Today’s Google doodle celebrates Wu Lien-teh, an epidemiologist who pioneered the use of face masks to control an epidemic more than a century before the advent of covid-19.
Born in Penang, Malaysia, on 10 March 1879 and educated in the UK, Wu was recruited to work on a deadly disease outbreak in north-eastern China in December 1910. The first people to be affected were marmot trappers and fur traders, who were part of a flourishing trade in marmot pelts in the region.
From a postmortem examination – the first performed in China – Wu succeeded in isolating and culturing the bacterium responsible for the disease, identifying it as Yersinia pestis, which was known from earlier bubonic plague epidemics.
Wu understood that the disease could be spread by respiratory droplets and wasn’t just caught from rats or fleas, as many believed at the time.

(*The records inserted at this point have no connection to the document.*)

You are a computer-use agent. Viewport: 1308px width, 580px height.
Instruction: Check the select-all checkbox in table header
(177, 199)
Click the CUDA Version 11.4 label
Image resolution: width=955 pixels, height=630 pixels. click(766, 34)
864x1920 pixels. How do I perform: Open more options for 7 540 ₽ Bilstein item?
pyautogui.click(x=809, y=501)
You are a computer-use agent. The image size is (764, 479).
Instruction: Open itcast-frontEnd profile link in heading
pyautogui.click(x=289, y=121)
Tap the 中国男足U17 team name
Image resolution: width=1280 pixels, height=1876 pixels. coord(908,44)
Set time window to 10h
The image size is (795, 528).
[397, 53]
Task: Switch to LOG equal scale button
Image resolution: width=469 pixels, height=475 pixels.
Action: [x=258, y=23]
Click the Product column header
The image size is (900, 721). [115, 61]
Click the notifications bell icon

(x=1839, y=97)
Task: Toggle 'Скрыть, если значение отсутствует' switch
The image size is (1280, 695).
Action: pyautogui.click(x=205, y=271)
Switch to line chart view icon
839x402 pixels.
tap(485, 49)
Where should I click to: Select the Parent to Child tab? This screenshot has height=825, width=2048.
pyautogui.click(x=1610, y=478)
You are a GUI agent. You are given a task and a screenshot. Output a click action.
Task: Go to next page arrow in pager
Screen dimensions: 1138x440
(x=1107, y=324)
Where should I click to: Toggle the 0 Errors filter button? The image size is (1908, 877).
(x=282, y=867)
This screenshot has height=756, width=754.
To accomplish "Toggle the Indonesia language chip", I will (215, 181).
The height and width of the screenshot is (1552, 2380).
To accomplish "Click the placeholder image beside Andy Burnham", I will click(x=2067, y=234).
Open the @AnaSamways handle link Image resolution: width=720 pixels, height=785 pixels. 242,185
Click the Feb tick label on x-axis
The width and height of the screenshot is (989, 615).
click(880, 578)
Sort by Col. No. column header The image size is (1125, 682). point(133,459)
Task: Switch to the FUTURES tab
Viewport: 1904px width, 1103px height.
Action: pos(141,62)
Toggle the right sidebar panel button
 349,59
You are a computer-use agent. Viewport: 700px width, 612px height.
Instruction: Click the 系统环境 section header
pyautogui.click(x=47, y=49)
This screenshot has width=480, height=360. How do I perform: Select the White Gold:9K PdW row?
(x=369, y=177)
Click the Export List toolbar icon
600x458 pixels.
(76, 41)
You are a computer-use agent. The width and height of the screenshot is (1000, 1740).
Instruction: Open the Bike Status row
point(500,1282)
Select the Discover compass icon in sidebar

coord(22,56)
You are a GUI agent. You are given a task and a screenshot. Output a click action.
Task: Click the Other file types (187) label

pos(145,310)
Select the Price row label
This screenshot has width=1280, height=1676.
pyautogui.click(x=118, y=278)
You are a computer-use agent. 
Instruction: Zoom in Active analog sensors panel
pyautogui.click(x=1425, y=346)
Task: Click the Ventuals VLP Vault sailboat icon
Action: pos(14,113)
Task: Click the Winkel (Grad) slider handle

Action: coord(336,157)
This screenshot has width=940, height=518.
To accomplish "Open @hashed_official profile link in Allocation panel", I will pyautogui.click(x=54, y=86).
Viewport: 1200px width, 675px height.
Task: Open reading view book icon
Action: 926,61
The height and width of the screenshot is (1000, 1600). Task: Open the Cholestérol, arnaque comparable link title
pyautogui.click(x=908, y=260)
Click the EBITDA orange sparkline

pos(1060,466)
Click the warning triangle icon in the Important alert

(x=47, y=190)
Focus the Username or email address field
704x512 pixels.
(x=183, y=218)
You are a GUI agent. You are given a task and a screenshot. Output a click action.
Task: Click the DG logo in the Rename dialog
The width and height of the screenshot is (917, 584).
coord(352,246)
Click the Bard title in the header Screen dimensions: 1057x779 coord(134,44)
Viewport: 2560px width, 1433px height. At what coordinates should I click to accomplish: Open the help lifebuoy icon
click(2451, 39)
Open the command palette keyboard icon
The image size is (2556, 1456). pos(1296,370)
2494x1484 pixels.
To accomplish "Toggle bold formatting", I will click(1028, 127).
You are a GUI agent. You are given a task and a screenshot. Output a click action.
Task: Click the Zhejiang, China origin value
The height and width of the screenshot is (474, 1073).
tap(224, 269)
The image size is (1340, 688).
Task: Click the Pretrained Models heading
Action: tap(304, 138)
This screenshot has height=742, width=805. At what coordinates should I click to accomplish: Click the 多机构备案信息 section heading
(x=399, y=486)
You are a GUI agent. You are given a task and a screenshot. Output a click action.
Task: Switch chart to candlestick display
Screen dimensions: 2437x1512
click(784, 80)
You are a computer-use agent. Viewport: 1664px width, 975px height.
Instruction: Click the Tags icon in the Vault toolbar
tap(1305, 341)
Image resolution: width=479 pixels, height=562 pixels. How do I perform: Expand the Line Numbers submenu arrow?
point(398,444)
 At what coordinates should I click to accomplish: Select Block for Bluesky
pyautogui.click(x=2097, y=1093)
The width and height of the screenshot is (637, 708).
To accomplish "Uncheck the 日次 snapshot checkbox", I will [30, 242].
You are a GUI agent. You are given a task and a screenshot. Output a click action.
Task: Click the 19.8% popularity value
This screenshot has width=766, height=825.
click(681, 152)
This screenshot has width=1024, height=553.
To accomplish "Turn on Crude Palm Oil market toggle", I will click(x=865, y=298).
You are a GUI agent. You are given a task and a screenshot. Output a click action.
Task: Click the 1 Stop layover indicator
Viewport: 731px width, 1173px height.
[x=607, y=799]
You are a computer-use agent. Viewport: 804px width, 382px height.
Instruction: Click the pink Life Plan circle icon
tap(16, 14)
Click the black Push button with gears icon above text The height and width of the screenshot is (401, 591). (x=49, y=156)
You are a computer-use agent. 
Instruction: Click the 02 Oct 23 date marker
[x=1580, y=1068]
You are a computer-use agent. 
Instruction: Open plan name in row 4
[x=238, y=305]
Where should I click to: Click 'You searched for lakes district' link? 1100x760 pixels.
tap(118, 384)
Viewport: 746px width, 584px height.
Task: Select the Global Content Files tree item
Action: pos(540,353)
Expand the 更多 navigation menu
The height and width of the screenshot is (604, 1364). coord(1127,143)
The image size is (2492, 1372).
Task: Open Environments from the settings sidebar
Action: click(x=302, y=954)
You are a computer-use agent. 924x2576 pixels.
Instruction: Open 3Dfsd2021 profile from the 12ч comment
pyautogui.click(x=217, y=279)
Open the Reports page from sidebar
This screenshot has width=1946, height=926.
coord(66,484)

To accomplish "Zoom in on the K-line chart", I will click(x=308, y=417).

Wu produced a mask made from cotton and gauze, with extra layers of cloth and more secure ties to improve on previous designs. He encouraged medical staff and others to wear these masks to protect themselves, the first time widespread mask use had been part of an epidemic control strategy. It was met with some resistance, however: a French colleague died of the plague after refusing to wear a mask.
Wu advised authorities to impose restrictions on movement, including stopping trains, to limit the spread of the disease, and to instruct sick people to self-isolate. He also persuaded officials to authorise the cremation of dead bodies, which wasn’t normally accepted in China.
The last case of the disease, which killed an estimated 60,000 people, was recorded in March 1911. It came to be known as the Manchurian plague.